- _TASK_: From the JMP forum thread below, reproduce word for word the passage that begins with the words "You also have" and ends after "multiple comparison test.".

- _PAGE TEXT_:
--- START ---

You can use the profilers in Life Distribution to get more than the mean or median. You can estimate any quantile (time) or probability you like.
Then if you want to really go crazy, if you have access to written transcriptions of calls (say in a .txt file) AND JMP Pro...then a whole world of Text Analytics and Predictive/Exploratory modeling work is at your fingertips. With JMP Pro you can analyze the free form text of agents conversations using simple word/phrase counts up to and including latent class analysis, topic analysis, and latent semantic analysis for exploration. From there between the document term matrix or other dimensionality reduction methods, it's a short leap over to the Generalized Regression platform and the quantile regression capabilities for modeling text (or it's surrogates) to contact time quantiles for median or say, 95th quantile. Now you have a link between words and talk time! And if you have customer satisfaction scores wrt to an engagement you can model these as well. Here's a link to a Mastering JMP event that illustrates much of this workflow:
https://www.jmp.com/en_us/events/ondemand/mastering-jmp/using_text_explorer_to_extend_analysis.html
Thanks for the advice and instructions. I have never used this platform but after reading more about it I see how it could be very useful in this situation. However, I am having some difficulty reading the output. I see under the Wilcoxon Group Homogeneity Test that the p-value is <.0001 so the variances are definitely not homogenous. With ANOVA I usually look at pairwise comparisons and can compare, but I am struggling with how to compare the Weibull. As you mentioned, I can visually assess the goodness of fit under Compare Distributions, but is there a way I can statistically determine the difference (like p-value) as we do with ANOVA?
You are correct, there is no analog to the choices for multiple comparisons as found in the Oneway platform.
The Wilcoxon test is an omnibus indicator of any difference. It is not specific to one parameter like the mean or variance. The plot at the top can help there, though. Parallel lines have the same variance or scale. Displaced lines have different mean or location. So if one agent is consistently completing their calls more quickly, their curve would shift to the left.
You also have the parameter point estimates and confidence intervals for each group (agent) for comparison, although that information is not the same as a multiple comparison test.
You can also use the profilers to extract information about each group. These answers are provided both as a point estimate and interval estimate.
I am not apologizing but simply recognizing that the methodology here comes from the reliability engineering field. The same methods were independently discovered in medical mortality and morbidity. The terminology, therefore, pertains to those fields but the methods are none the less relevant. It just requires a bit of translation. Sometimes it also requires reversing the goals. In reliability, an increasing hazard function is bad. In your case, though, it is good. It means that an event is more likely to happen. But in your case an event is not a failure, it is a completed call.
There are analogous methods for regression models with time to event data. So if you had covariates, you could include them in the model for lifetime and test them. There is a lot of flexibility here.
Thanks- this helps a alot. It definitely helps me with what I am trying to do. One last question- if the variances were equal and the population were normally distributed (or my sample size was sufficiently large) I could have used an ANOVA as I have in the past, correct? I just want to make sure I am not using the wrong tool for the job.
Yes.
If the variances were unequal but the errors were normally distributed, then you could use the Welch ANOVA, which JMP automatically provides if you select Unequal Variances from the Oneway platform menu (red triangle).
Life Distribution is the right tool in this case, as far as I can tell.

--- END ---

- _LISTED RECORDS_:
--- START ---

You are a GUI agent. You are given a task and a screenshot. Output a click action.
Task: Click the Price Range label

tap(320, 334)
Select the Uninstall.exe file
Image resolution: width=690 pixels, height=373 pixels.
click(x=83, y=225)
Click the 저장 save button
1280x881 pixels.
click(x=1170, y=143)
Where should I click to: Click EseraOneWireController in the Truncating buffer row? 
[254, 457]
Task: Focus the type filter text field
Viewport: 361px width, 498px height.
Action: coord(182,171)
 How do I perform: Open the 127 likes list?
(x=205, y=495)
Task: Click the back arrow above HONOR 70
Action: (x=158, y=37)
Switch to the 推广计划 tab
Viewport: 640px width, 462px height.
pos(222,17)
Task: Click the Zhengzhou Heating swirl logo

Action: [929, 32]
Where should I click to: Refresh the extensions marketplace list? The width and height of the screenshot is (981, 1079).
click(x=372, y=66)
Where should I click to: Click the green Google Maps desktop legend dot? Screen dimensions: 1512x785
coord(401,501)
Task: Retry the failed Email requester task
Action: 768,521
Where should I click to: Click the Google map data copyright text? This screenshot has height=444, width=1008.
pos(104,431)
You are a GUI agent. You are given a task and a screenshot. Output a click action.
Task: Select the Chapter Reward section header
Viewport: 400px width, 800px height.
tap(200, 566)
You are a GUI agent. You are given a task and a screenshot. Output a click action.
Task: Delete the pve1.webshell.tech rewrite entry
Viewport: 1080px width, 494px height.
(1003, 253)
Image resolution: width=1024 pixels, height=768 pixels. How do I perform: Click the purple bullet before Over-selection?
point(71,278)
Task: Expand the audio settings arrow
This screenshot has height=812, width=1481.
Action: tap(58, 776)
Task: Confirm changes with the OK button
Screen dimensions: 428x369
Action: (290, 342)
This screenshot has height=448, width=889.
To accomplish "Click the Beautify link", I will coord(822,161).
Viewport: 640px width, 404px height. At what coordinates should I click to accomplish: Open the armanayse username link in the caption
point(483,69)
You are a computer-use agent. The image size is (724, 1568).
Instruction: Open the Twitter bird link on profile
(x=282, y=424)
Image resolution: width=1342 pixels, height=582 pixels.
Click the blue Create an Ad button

--- END ---

- _SOLUTION TO THE EXERCISE_:
You also have the parameter point estimates and confidence intervals for each group (agent) for comparison, although that information is not the same as a multiple comparison test.